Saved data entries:

++++

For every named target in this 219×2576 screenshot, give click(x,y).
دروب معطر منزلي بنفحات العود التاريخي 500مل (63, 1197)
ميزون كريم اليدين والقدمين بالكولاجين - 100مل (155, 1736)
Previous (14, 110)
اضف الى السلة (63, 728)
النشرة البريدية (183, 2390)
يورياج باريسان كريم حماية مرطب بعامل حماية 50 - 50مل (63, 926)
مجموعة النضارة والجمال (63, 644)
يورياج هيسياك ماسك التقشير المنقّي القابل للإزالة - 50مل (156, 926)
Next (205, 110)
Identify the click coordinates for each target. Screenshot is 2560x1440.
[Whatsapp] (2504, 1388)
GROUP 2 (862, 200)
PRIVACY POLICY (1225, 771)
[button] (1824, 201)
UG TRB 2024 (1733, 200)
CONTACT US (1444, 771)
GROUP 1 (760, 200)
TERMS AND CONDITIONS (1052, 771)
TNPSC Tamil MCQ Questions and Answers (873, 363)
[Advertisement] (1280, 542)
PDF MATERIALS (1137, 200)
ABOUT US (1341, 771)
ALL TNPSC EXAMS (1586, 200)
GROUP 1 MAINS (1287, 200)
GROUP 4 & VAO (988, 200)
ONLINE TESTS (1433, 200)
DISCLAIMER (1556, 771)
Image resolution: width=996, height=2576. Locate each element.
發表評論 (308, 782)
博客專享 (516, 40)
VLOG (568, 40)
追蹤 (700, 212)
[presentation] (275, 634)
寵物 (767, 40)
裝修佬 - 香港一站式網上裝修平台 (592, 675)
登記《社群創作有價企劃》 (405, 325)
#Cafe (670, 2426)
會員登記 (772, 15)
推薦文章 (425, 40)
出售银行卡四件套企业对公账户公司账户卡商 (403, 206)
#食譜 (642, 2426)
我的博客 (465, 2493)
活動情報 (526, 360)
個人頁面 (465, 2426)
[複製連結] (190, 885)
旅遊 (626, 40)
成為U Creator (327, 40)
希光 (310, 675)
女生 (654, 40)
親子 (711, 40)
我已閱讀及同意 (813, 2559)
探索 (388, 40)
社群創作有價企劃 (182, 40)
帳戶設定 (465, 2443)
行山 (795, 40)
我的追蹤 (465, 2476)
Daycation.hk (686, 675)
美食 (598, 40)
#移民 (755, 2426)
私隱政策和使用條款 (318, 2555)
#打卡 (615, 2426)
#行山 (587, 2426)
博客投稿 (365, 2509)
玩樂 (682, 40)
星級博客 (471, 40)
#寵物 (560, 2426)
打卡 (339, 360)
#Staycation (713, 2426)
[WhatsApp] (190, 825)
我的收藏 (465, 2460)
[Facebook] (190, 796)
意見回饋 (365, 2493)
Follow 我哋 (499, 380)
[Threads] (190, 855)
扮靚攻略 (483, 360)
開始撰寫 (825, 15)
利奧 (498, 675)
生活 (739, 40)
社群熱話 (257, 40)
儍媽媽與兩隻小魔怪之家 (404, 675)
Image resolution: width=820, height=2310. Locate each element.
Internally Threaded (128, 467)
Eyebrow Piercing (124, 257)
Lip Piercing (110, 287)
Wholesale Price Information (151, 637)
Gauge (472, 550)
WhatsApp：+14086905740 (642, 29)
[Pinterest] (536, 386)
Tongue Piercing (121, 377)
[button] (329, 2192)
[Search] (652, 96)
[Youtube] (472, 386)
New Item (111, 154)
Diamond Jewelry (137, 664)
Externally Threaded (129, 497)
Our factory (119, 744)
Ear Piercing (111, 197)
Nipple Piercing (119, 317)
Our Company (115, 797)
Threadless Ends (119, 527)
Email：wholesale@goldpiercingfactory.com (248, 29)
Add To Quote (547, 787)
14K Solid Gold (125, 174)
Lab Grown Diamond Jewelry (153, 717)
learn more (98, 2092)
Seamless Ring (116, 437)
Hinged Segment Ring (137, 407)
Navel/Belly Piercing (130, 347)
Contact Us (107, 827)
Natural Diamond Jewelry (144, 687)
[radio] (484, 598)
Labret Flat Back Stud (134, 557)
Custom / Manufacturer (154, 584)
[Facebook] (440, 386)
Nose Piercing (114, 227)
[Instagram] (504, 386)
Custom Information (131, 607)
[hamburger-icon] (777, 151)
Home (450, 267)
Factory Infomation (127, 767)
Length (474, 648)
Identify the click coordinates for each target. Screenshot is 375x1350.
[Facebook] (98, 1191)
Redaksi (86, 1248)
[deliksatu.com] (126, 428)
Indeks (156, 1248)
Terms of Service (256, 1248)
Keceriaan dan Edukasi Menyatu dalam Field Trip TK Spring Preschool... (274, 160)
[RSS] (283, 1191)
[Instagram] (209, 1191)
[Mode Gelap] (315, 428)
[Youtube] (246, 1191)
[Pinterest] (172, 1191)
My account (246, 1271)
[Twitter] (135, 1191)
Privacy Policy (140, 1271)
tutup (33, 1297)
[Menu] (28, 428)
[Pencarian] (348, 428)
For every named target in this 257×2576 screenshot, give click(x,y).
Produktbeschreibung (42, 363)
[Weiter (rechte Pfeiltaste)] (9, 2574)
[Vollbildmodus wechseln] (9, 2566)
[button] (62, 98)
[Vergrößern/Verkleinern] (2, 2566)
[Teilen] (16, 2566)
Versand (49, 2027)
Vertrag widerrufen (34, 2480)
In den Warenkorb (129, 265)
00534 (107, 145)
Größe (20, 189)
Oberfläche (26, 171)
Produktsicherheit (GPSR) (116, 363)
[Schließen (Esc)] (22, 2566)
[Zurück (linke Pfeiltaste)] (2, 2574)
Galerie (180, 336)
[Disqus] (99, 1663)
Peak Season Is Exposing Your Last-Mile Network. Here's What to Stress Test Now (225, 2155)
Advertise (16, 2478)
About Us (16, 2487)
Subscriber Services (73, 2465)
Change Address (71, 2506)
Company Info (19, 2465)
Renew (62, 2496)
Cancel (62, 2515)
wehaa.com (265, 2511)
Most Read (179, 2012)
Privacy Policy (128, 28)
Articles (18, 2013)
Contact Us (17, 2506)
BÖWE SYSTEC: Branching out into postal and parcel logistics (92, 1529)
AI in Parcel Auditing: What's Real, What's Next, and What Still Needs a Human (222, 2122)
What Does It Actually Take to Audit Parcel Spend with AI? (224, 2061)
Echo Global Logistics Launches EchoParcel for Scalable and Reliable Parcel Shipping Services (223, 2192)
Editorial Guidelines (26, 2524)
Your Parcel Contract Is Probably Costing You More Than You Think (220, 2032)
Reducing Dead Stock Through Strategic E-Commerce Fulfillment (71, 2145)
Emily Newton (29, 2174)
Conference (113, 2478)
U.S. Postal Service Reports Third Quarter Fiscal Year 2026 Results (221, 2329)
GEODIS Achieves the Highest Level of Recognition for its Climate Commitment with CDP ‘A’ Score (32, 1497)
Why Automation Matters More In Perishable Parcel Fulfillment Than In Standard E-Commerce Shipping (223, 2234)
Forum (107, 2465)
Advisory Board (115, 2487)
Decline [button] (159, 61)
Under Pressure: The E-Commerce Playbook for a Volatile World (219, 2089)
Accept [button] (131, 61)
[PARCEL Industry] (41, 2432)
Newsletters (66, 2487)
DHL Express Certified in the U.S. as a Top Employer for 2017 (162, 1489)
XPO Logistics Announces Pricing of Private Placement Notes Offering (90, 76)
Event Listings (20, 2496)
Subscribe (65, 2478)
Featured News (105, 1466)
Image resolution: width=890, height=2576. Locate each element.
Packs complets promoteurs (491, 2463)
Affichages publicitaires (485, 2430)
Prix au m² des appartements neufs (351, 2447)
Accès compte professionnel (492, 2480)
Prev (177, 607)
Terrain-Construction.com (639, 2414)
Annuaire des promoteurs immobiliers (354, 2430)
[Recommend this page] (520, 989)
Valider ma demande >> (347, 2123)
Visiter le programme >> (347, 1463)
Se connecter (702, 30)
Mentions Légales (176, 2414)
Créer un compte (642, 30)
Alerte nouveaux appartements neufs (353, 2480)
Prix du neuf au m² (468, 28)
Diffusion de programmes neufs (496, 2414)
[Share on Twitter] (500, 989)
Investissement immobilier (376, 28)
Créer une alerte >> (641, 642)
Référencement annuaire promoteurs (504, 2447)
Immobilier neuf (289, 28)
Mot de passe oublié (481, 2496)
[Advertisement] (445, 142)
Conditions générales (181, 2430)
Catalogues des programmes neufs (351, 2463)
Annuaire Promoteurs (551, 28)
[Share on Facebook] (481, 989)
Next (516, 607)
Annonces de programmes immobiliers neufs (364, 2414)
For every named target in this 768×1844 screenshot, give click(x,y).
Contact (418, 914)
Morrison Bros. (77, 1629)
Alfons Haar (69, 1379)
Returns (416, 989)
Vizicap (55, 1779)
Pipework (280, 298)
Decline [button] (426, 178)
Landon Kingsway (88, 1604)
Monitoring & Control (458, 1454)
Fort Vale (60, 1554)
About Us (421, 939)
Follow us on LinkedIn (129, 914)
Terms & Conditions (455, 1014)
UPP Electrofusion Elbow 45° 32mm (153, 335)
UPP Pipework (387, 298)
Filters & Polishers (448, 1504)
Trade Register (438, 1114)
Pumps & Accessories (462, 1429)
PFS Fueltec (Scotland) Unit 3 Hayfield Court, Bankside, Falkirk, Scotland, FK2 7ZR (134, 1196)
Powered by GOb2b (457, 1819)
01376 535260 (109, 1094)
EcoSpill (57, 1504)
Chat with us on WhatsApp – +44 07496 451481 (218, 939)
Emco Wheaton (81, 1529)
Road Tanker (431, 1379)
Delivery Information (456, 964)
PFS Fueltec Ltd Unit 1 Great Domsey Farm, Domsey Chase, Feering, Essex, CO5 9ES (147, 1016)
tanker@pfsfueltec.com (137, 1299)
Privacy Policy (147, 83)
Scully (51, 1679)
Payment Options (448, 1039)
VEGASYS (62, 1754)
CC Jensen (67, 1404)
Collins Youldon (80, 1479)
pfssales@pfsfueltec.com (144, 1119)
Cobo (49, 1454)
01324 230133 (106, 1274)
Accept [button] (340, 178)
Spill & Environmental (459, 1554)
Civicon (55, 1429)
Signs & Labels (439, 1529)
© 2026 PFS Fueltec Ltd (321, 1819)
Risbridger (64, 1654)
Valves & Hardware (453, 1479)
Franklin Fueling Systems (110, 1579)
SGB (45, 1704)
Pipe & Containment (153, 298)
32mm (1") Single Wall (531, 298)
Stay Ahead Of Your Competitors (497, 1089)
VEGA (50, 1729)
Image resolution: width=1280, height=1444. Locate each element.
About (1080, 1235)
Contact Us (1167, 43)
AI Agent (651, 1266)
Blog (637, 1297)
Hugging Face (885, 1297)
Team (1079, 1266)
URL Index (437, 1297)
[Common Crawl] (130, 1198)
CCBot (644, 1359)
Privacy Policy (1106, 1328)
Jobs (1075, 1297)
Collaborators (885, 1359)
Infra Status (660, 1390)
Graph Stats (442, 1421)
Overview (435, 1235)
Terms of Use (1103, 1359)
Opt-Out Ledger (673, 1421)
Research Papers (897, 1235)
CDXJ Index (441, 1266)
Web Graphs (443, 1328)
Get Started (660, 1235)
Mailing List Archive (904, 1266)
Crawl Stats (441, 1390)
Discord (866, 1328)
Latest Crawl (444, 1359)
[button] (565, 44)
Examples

++++

TASK TO CARRY OUT: Starting at the first line of the data above, please restate word for word every line up to and including the one that holds "旅遊 (626, 40)", and add nothing else.

SOLUTION:
For every named target in this 219×2576 screenshot, give click(x,y).
دروب معطر منزلي بنفحات العود التاريخي 500مل (63, 1197)
ميزون كريم اليدين والقدمين بالكولاجين - 100مل (155, 1736)
Previous (14, 110)
اضف الى السلة (63, 728)
النشرة البريدية (183, 2390)
يورياج باريسان كريم حماية مرطب بعامل حماية 50 - 50مل (63, 926)
مجموعة النضارة والجمال (63, 644)
يورياج هيسياك ماسك التقشير المنقّي القابل للإزالة - 50مل (156, 926)
Next (205, 110)
Identify the click coordinates for each target. Screenshot is 2560x1440.
[Whatsapp] (2504, 1388)
GROUP 2 (862, 200)
PRIVACY POLICY (1225, 771)
[button] (1824, 201)
UG TRB 2024 (1733, 200)
CONTACT US (1444, 771)
GROUP 1 (760, 200)
TERMS AND CONDITIONS (1052, 771)
TNPSC Tamil MCQ Questions and Answers (873, 363)
[Advertisement] (1280, 542)
PDF MATERIALS (1137, 200)
ABOUT US (1341, 771)
ALL TNPSC EXAMS (1586, 200)
GROUP 1 MAINS (1287, 200)
GROUP 4 & VAO (988, 200)
ONLINE TESTS (1433, 200)
DISCLAIMER (1556, 771)
Image resolution: width=996, height=2576. Locate each element.
發表評論 (308, 782)
博客專享 (516, 40)
VLOG (568, 40)
追蹤 (700, 212)
[presentation] (275, 634)
寵物 (767, 40)
裝修佬 - 香港一站式網上裝修平台 (592, 675)
登記《社群創作有價企劃》 (405, 325)
#Cafe (670, 2426)
會員登記 (772, 15)
推薦文章 (425, 40)
出售银行卡四件套企业对公账户公司账户卡商 (403, 206)
#食譜 (642, 2426)
我的博客 (465, 2493)
活動情報 (526, 360)
個人頁面 (465, 2426)
[複製連結] (190, 885)
旅遊 (626, 40)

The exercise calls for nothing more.